- [TASK OBJECTIVE] Word for word, restate all of the records.

- [EXERCISE INPUTS]
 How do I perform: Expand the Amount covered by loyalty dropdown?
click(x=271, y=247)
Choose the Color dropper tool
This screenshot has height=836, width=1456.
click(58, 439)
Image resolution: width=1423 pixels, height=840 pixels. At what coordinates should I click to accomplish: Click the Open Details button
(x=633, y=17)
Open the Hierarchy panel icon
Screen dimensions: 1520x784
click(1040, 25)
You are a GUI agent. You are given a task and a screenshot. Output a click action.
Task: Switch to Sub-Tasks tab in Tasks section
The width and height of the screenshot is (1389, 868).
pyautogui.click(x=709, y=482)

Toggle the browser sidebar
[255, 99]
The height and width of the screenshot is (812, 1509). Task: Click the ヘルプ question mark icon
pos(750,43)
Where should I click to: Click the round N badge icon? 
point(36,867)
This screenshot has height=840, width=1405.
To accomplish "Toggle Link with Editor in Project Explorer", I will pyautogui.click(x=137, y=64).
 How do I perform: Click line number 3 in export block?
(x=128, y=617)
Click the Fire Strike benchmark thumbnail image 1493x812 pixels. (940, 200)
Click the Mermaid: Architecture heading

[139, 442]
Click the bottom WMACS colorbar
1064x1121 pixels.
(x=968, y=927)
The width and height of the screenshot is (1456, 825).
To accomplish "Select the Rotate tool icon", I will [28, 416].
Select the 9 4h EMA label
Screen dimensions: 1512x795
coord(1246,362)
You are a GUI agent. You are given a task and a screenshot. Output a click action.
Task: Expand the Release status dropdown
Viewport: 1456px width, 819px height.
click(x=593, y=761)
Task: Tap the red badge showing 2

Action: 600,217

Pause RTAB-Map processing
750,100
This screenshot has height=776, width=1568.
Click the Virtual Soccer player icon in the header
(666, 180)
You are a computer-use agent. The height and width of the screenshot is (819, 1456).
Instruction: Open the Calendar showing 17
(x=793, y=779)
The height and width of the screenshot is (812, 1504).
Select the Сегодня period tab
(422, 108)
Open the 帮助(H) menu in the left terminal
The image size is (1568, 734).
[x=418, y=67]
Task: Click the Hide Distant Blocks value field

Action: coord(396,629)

- [REPLY TO THE EXERCISE]
 How do I perform: Expand the Amount covered by loyalty dropdown?
click(x=271, y=247)
Choose the Color dropper tool
This screenshot has height=836, width=1456.
click(58, 439)
Image resolution: width=1423 pixels, height=840 pixels. At what coordinates should I click to accomplish: Click the Open Details button
(x=633, y=17)
Open the Hierarchy panel icon
Screen dimensions: 1520x784
click(1040, 25)
You are a GUI agent. You are given a task and a screenshot. Output a click action.
Task: Switch to Sub-Tasks tab in Tasks section
The width and height of the screenshot is (1389, 868).
pyautogui.click(x=709, y=482)

Toggle the browser sidebar
[255, 99]
The height and width of the screenshot is (812, 1509). Task: Click the ヘルプ question mark icon
pos(750,43)
Where should I click to: Click the round N badge icon? 
point(36,867)
This screenshot has height=840, width=1405.
To accomplish "Toggle Link with Editor in Project Explorer", I will pyautogui.click(x=137, y=64).
 How do I perform: Click line number 3 in export block?
(x=128, y=617)
Click the Fire Strike benchmark thumbnail image 1493x812 pixels. (940, 200)
Click the Mermaid: Architecture heading

[139, 442]
Click the bottom WMACS colorbar
1064x1121 pixels.
(x=968, y=927)
The width and height of the screenshot is (1456, 825).
To accomplish "Select the Rotate tool icon", I will [28, 416].
Select the 9 4h EMA label
Screen dimensions: 1512x795
coord(1246,362)
You are a GUI agent. You are given a task and a screenshot. Output a click action.
Task: Expand the Release status dropdown
Viewport: 1456px width, 819px height.
click(x=593, y=761)
Task: Tap the red badge showing 2

Action: 600,217

Pause RTAB-Map processing
750,100
This screenshot has height=776, width=1568.
Click the Virtual Soccer player icon in the header
(666, 180)
You are a computer-use agent. The height and width of the screenshot is (819, 1456).
Instruction: Open the Calendar showing 17
(x=793, y=779)
The height and width of the screenshot is (812, 1504).
Select the Сегодня period tab
(422, 108)
Open the 帮助(H) menu in the left terminal
The image size is (1568, 734).
[x=418, y=67]
Task: Click the Hide Distant Blocks value field

Action: coord(396,629)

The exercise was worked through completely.